Of late, Axar has been batting in a zone that could put the best Indian batters in his shadow. For Capitals though, their batting strength seems to start and end with whatever Axar does in the little time he spends in the middle. In reply, Rohit took it upon himself to match Axar’s effort as he unleashed his fury on a young Mukesh Kumar in the opening over slapping him over mid-wicket. Soon, he unfurled the entire repertoire of strokes—unassuming sweeps, reverse sweeps, murderous pulls and milking the singles.
As It Happened
Young wicketkeeper Abhishek Porel’s one-handed catch stunner to dismiss Rohit off Mukesh may have ignited some hope for Capitals. But given the rather ordinary cricket that the team had played just a single moment of brilliance was never going to be enough.
Either side of Axar’s belligerent counterattack at No. 7, Capitals’ frail batting order was exposed again by MI bowling. Skipper David Warner’s scrappy 47-ball 51 notwithstanding, Capitals batters always looked out of breath. Led by the guile of the jarringly-burly Piyush Chawla’s 3/22, MI literally teased the home team’s batting to dismiss them two balls shy of the full 20 overs.
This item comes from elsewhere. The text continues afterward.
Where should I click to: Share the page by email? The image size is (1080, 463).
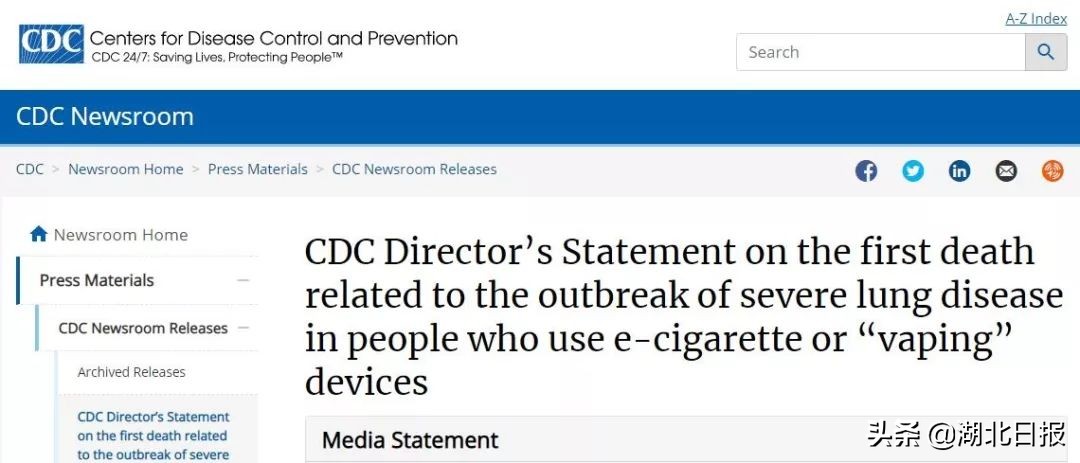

Reeling on the back of three humiliating losses to start the season, Capitals came out trying to show intent and take on the bowlers. They couldn’t have asked for a better streetfighter than Warner himself. When Prithvi Shaw punched Jason Behendorff down the ground for a boundary in the first over, Warner punched the bat aggressively. They did get off to a start, scoring 33 in 3.4 overs till fell sweeping Hrithik Shokeen to square-leg.
Soon, Warner’s streetfight turned into a dogfight. His heaves barely found the middle of his bat as Manish Pandey, debutant Yash Dhull, Rovman Powell and Lalit Yadav barely looking up to the mark to deal with IPL-class bowling. That leaves you wondering the rationale behind Capitals waiting for a red-hot Axar to come in till the 13th over when the team has already been crippled at 98/5. The pitch seemed to stop a bit on the batters, offering a hint of grip and turn.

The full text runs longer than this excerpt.